Predict the closest cluster each sample in X belongs to.

In the vector quantization literature, `cluster_centers_` is called the code book and each value returned by `predict` is the index of the closest code in the code book.

Parameters ---------- X : array-like, sparse matrix of shape (n_samples, n_features) New data to predict.

sample_weight : array-like, shape (n_samples,), optional The weights for each observation in X. If None, all observations are assigned equal weight (default: None).

Returns ------- labels : array, shape n_samples, Index of the cluster each sample belongs to.

val score : ?y:Py.Object.t -> ?sample_weight:[> `ArrayLike ] Np.Obj.t -> x:[> `ArrayLike ] Np.Obj.t -> [> tag ] Obj.t -> float

Opposite of the value of X on the K-means objective.

Parameters ---------- X : array-like, sparse matrix of shape (n_samples, n_features) New data.

y : Ignored Not used, present here for API consistency by convention.

sample_weight : array-like of shape (n_samples,), default=None The weights for each observation in X. If None, all observations are assigned equal weight.

Returns ------- score : float Opposite of the value of X on the K-means objective.
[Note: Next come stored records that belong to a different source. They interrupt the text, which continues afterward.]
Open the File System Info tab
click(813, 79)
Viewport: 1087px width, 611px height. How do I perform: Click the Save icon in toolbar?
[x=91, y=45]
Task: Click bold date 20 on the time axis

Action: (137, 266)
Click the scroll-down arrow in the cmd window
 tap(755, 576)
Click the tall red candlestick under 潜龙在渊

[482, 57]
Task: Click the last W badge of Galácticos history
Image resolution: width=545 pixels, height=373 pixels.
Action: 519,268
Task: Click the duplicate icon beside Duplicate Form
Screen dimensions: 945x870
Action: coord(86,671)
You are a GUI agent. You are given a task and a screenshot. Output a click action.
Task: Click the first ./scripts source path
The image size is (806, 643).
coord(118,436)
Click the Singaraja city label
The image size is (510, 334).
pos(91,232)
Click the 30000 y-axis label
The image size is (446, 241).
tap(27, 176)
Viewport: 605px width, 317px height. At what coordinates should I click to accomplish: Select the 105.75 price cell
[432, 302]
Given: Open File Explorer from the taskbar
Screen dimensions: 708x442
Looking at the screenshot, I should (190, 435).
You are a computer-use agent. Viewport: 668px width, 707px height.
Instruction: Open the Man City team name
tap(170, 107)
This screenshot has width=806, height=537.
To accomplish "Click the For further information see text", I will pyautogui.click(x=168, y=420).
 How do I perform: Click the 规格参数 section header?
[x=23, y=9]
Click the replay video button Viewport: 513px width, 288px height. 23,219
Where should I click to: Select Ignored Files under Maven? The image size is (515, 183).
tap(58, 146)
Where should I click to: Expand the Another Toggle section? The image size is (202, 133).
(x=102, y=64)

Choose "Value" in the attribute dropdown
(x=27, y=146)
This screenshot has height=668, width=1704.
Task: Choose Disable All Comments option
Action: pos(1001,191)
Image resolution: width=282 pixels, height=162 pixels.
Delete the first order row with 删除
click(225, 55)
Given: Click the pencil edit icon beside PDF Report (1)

val set_params : ?params:(string * Py.Object.t) list -> [> tag ] Obj.t -> t

Set the parameters of this estimator.

The method works on simple estimators as well as on nested objects (such as pipelines). The latter have parameters of the form ``<component>__<parameter>`` so that it's possible to update each component of a nested object.

Parameters ---------- **params : dict Estimator parameters.

Returns ------- self : object Estimator instance.

val transform : x:[> `ArrayLike ] Np.Obj.t -> [> tag ] Obj.t -> [> `ArrayLike ] Np.Obj.t

Transform X to a cluster-distance space.

In the new space, each dimension is the distance to the cluster centers. Note that even if X is sparse, the array returned by `transform` will typically be dense.

Parameters ---------- X : array-like, sparse matrix of shape (n_samples, n_features) New data to transform.

Returns ------- X_new : ndarray of shape (n_samples, n_clusters) X transformed in the new space.

val cluster_centers_ : t -> [> `ArrayLike ] Np.Obj.t

Attribute cluster_centers_: get value or raise Not_found if None.

val cluster_centers_opt : t -> [> `ArrayLike ] Np.Obj.t option

Attribute cluster_centers_: get value as an option.

val labels_ : t -> int

Attribute labels_: get value or raise Not_found if None.

val labels_opt : t -> int option

Attribute labels_: get value as an option.

val inertia_ : t -> float

Attribute inertia_: get value or raise Not_found if None.

val inertia_opt : t -> float option

Attribute inertia_: get value as an option.

val to_string : t -> string

Print the object to a human-readable representation.

val show : t -> string

Print the object to a human-readable representation.

val pp : Stdlib.Format.formatter -> t -> unit

Pretty-print the object to a formatter.